Searchable abstracts of presentations at key conferences in endocrinology
Endocrine Abstracts (2009) 20 P283

La Paz Universitary Hospital, Madrid, Spain.


Introduction: Islet hyperplasia and nesidioblastosis are described in the non neoplastic pancreas of patients with gastrinoma. It is not definately established whether hypergastrinemia can influence these changes. Moreover, rarely insulinoma and gastrinoma occur in the same patient but cases of single tumours cosecreting both insulin and gastrin have been described. Otherwise, the syndrome of hyperinsulinemic hypoglycaemia with nesidioblastosis after Roux-en-Y gastric bypass has been previously reported and it is controversial.

Case report: We report on a 53-year-old woman suffering from multiple endocrine neoplasia type 1 (MEN1) confirmed by menin gene mutation analysis. MEN1 disease started with gastrinoma followed by primary hyperparathyroidism. Gastrinoma was located in gastrinoma triangle and presented gastric implants. She underwent tumor resection and a Roux-en-Y gastrectomy. Of 17 months later she began with symptoms of neuroglycopenia owing to endogenous hyperinsulinemia. Suspecting multiple microinsulinomas, a subtotal pancreatectomy was performed. Histopathologic examination revealed nesidioblastosis and several microadenomas. None of them expressed gastrin nor insulin but they expressed glucagon.
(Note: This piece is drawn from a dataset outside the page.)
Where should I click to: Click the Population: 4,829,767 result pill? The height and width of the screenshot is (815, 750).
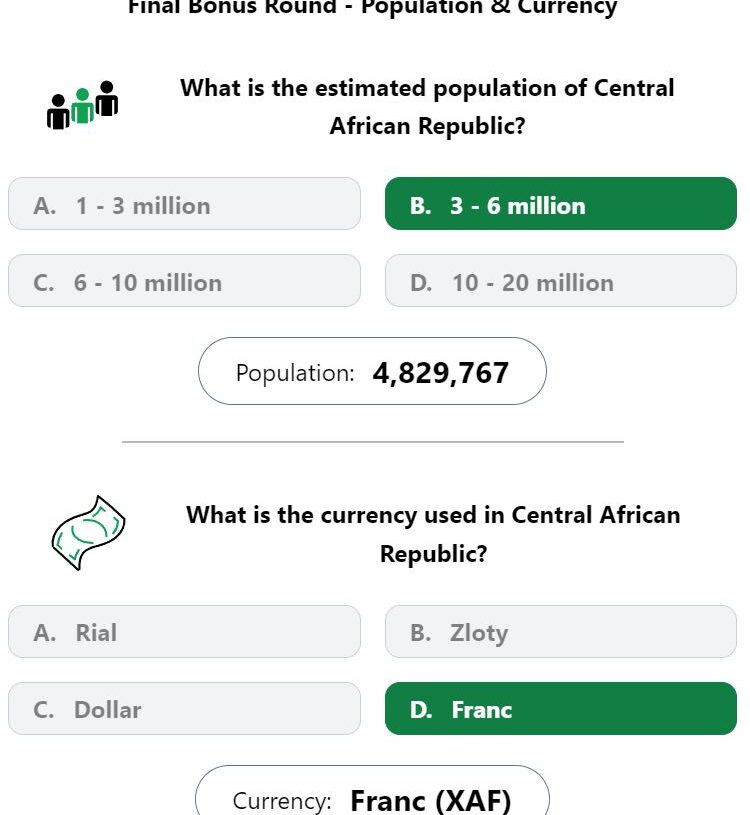click(x=372, y=371)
Conclusions: This case illustrates a rare cause of hypoglyacemia in a patient with gastrinoma. Although different causes can produce hypoglycaemia in these patients, in our case, the possibility of it being a cosecretor tumor or a neosidioblastosis secondary to hypergastrinemia is unlikely since there were no signs of persistant disease by the time hypoglycaemia started. However, it could be related to nesidioblastosis after Roux-en-Y gastrectomy, as it has been reported after bariatric surgery.